Exercise material:
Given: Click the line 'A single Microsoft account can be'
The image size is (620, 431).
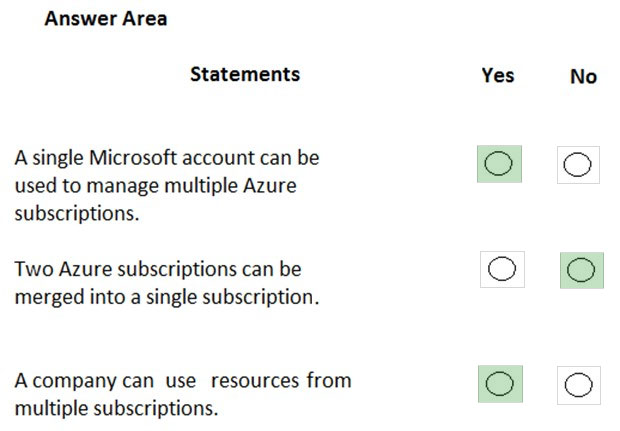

---

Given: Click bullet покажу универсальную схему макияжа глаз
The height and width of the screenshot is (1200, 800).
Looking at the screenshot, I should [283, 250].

Task requirements:
Find the word "Given" in the records and pull out each line that has it.

Exercise solution:
Given: Click the line 'A single Microsoft account can be'
Given: Click bullet покажу универсальную схему макияжа глаз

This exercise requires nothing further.